Rubio a déclaré à plusieurs reprises lors de l’audition au Sénat que le recours aux négociants en pétrole était un « mécanisme à court terme ». Le porte-parole de la Maison Blanche, Rogers, a écrit dans un courriel : « Le président Trump fait toujours ce qui est dans le meilleur intérêt du peuple américain, comme par exemple en négociant cet accord énergétique historique avec le Venezuela. »

Alkadiri affirme qu’il n’y a pas suffisamment de contrôle sur les revenus pétroliers vénézuéliens. Cela l’inquiète d’une manière qui ne l’inquiète pas pour les revenus pétroliers irakiens. « Dans l’immédiat, demande-t-il, qu’y a-t-il pour protéger les Vénézuéliens ?

Un long chemin de retour pour la production pétrolière irakienne

Au moment de l’invasion de l’Irak, de hauts responsables de l’administration Bush ont annoncé que la production pétrolière irakienne allait rebondir – et bientôt.

Cela ne s’est pas produit. Après l’invasion de 2003, la production pétrolière irakienne a chuté et il a fallu quatre ans au pays pour retrouver son niveau d’avant-guerre. Ce n’est qu’en 2011 que le pays a dépassé les 2,6 millions de barils par jour, le record de production du régime de Saddam après la guerre du Golfe.

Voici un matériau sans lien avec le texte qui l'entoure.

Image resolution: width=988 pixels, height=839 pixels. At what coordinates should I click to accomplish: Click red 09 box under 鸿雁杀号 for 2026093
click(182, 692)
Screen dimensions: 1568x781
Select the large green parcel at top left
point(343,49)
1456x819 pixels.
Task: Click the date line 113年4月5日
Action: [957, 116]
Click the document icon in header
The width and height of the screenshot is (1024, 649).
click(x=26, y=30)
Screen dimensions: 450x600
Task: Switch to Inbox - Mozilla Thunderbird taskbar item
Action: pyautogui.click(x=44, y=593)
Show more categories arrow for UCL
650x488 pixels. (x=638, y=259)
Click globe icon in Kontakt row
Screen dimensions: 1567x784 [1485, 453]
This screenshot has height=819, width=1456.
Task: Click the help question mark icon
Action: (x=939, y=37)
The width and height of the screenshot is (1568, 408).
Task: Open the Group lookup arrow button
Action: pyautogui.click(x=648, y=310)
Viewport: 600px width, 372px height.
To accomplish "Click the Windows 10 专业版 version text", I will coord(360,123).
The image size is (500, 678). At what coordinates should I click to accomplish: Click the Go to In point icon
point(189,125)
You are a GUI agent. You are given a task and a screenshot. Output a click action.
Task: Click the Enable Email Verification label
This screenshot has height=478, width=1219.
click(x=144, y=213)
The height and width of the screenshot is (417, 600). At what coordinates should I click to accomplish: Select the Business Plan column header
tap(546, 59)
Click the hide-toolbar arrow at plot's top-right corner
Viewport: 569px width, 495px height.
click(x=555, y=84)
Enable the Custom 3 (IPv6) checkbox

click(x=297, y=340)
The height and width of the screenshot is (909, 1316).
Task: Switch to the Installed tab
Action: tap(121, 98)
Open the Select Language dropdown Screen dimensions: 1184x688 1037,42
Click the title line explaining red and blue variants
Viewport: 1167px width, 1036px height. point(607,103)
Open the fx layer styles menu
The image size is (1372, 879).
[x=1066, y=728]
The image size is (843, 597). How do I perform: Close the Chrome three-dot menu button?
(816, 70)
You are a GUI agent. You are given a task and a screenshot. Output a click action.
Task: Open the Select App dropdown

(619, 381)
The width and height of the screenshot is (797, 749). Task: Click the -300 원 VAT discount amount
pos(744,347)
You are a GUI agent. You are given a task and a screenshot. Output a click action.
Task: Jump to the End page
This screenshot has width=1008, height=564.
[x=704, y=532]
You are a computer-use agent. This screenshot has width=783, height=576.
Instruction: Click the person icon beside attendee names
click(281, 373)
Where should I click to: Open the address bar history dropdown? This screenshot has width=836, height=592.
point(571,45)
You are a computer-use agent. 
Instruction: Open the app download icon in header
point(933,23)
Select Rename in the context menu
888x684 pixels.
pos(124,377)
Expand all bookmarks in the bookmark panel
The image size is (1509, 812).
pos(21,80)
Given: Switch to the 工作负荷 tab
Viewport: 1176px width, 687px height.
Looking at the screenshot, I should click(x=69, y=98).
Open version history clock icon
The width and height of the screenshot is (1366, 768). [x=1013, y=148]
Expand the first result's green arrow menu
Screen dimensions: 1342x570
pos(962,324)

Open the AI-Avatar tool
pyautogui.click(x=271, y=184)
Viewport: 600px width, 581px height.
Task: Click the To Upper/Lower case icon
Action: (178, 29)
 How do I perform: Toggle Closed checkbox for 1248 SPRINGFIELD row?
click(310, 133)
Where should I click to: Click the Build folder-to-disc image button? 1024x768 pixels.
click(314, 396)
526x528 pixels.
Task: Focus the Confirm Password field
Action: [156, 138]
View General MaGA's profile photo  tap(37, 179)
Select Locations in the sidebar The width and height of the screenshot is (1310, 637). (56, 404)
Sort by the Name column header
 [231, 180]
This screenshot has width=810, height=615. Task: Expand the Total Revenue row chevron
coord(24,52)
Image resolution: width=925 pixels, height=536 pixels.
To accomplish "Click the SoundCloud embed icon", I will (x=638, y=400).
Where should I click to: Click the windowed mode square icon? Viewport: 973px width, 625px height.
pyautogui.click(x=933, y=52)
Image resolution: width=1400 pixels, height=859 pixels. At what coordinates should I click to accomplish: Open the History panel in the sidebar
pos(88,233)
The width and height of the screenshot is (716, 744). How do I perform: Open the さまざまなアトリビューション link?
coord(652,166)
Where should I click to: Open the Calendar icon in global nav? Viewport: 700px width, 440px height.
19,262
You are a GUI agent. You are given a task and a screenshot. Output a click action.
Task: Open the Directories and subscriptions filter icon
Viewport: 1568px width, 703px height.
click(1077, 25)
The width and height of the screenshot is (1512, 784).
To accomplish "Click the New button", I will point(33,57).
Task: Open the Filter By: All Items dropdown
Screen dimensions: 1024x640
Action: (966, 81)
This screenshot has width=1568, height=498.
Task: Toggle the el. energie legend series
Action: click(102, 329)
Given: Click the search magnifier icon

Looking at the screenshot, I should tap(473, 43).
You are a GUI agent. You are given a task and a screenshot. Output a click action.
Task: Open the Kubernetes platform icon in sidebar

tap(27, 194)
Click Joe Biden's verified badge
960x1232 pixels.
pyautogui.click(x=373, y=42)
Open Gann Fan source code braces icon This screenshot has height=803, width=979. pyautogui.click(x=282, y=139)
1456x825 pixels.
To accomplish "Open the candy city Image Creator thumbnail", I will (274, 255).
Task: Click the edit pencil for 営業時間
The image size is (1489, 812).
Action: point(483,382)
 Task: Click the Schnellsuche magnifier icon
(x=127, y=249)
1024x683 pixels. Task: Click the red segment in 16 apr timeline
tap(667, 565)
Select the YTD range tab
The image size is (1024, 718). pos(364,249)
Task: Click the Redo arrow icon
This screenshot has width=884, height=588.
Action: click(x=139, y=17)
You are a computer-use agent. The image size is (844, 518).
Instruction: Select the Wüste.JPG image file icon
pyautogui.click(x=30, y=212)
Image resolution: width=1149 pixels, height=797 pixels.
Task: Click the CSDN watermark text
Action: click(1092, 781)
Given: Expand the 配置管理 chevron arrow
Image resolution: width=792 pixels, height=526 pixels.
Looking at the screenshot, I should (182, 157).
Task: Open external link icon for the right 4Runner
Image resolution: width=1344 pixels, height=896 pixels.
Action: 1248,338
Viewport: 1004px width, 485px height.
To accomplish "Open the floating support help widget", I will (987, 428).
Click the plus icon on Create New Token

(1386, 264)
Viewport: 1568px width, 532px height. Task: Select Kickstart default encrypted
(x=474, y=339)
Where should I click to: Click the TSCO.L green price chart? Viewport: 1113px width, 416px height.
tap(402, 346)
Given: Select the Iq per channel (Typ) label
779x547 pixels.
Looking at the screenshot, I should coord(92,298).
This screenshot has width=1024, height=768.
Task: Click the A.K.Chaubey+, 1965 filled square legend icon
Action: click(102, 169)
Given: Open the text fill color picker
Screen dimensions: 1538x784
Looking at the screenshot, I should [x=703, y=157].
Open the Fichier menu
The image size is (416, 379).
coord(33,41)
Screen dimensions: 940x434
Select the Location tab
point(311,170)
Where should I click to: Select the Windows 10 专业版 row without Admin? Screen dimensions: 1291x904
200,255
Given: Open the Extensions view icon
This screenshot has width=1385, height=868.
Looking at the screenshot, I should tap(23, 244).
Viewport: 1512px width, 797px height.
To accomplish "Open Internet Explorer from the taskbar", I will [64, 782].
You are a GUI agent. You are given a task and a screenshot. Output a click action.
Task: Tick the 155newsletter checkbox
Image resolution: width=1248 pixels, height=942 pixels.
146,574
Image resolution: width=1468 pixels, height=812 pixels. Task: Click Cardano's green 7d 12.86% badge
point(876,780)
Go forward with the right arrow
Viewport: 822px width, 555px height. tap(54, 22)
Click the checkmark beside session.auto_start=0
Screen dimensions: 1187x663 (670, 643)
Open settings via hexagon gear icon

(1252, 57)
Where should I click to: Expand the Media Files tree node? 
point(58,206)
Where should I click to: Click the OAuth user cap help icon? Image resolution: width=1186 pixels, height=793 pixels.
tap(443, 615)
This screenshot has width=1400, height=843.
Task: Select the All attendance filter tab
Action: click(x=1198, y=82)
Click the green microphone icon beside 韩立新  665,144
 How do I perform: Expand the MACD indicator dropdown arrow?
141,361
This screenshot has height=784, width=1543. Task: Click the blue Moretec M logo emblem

Le secteur pétrolier vénézuélien part d’un point faible, frappé par des années de sanctions, une diminution des investissements et la fuite des professionnels du pétrole sous l’administration de Chávez. Le secteur pétrolier vénézuélien produit un tiers de moins que dans les années 1970, 1990 et au début des années 2000.

Aujourd’hui, de nombreuses régions du Venezuela sont contrôlées par des gangs armés appelés « colectivos ». Trump souhaite peut-être augmenter la production pétrolière vénézuélienne, mais pour ce faire, le pays doit faire face aux risques de sécurité et au manque de capacités institutionnelles, explique Gerald Kepes, président de Competitive Energy Strategies, un cabinet de conseil en énergie.

« Jusqu’à ce qu’ils le fassent, la plupart de tout cela n’est que pure fantaisie », dit Kepes.